In terms of disaster recovery mechanisms, i.e., private key recovery, each company has provided different solutions:
- Fireblocks: If an administrator changes devices, they need to contact the platform and undergo identity verification through a video conference to recover the private key fragments.
- ChainUp Custody: Private key fragments are strongly tied to the account. When a user changes devices, they can log in to the new device and import the mnemonic corresponding to the private key fragments to recover usage. Alternatively, the backup private key fragments stored in the cloud can be automatically downloaded to the new device (the recovered private key fragments are encrypted and require a password to unlock).
- Copper: No specific private key recovery solution is currently provided.
- BitGo: Users can recover assets using wallet recovery wizard software, but to use this software, they must have backup public keys, BitGo public keys, wallet passwords, and other information.
In terms of support for public chains and currencies, Fireblocks supports 50+ public chains, ChainUp Custody currently supports 23 public chains, and is continuously adding more public chain assets. The actual asset support situation for Copper and BitGo MPC wallets is unknown.
In summary, we can conclude that:
- In terms of product design, ChainUp Custody focuses more on convenience and user experience.
- In the signature mechanism, ChainUp Custody, Copper, and BitGo can better balance security and convenience.
- In terms of private key recovery, ChainUp Custody, Fireblocks, and BitGo all provide disaster recovery solutions, with Fireblocks having a more complex recovery process and ChainUp Custody having the most flexible recovery process.
- In terms of asset support, Fireblocks and ChainUp Custody can meet the asset needs of most mainstream public chains, enabling more efficient on-chain interactions in the wallet.
III. The Future of MPC Wallets
Compared to the successive developments in DeFi, NFTs, public chains, and GameFi, the innovation in the field of wallets seems unusually slow. The combination of "private key + mnemonic phrase" for wallet management has seen almost no new changes in the past decade.
On one hand, users outside the industry are often discouraged by complex terminology and concepts, delaying the widespread adoption of Web3. On the other hand, industry insiders have long suffered from private key risks. Reports show that private key leaks and losses are the leading causes of security incidents in the blockchain ecosystem, involving technically sophisticated project teams, exchanges, and market makers.
In the face of these problems, MPC wallets are an excellent solution, and more and more individuals and enterprises are choosing them as their first choice for asset self-custody and treasury collaboration management.
MPC wallets can eliminate single points of failure, balance flexibility and security, and, most importantly, weaken the concepts of private keys and mnemonic phrases.
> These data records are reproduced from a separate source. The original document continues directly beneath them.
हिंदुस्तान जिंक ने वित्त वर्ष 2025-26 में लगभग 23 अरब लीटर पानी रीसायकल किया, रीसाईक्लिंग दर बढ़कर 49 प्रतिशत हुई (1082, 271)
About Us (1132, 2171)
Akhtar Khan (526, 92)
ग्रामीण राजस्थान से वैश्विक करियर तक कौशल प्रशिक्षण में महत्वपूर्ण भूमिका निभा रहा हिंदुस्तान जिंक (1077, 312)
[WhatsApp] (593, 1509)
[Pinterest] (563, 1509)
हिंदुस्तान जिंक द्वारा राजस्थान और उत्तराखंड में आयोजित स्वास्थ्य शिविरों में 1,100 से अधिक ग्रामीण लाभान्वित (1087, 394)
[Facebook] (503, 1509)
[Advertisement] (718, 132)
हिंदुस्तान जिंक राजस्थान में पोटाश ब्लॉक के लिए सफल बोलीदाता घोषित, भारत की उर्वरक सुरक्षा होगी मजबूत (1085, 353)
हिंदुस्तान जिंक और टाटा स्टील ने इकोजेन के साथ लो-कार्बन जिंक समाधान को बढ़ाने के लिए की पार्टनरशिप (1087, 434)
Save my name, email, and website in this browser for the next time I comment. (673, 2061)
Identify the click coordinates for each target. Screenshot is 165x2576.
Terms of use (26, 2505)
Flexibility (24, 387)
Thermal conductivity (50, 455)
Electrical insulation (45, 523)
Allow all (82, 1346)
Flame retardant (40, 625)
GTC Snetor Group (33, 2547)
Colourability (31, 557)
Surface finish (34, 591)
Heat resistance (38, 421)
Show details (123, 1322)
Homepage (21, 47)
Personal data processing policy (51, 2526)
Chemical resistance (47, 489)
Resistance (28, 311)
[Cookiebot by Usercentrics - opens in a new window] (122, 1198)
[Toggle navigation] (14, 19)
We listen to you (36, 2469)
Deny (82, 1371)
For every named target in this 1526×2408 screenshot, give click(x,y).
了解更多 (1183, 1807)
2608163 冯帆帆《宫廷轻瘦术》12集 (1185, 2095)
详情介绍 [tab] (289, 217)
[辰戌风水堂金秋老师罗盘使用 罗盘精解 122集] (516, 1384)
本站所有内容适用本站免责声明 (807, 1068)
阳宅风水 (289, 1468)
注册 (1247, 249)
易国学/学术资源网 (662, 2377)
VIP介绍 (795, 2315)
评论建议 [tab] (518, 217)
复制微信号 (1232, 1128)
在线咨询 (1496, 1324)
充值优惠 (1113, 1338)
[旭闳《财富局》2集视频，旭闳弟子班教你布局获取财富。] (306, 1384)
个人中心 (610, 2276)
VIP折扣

By creating wallets through commonly used Web2 account systems such as email and Face ID, they lower the entry threshold and make Web3 more accessible, thereby encouraging more retail and institutional participants to enter the digital currency market. Because of these advantages, many industry professionals have hailed MPC wallets as the "holy grail of usability and private key security."
Currently, the competition in the MPC wallet track is becoming increasingly fierce, with more and more exchanges, wallet service providers, and custody service providers joining in, refining products to adapt to different scenarios and meet different needs, collectively driving the development of the Wallet 2.0 era. It is hoped that when the market rebounds, these Web3 traffic gateways will also experience explosive growth.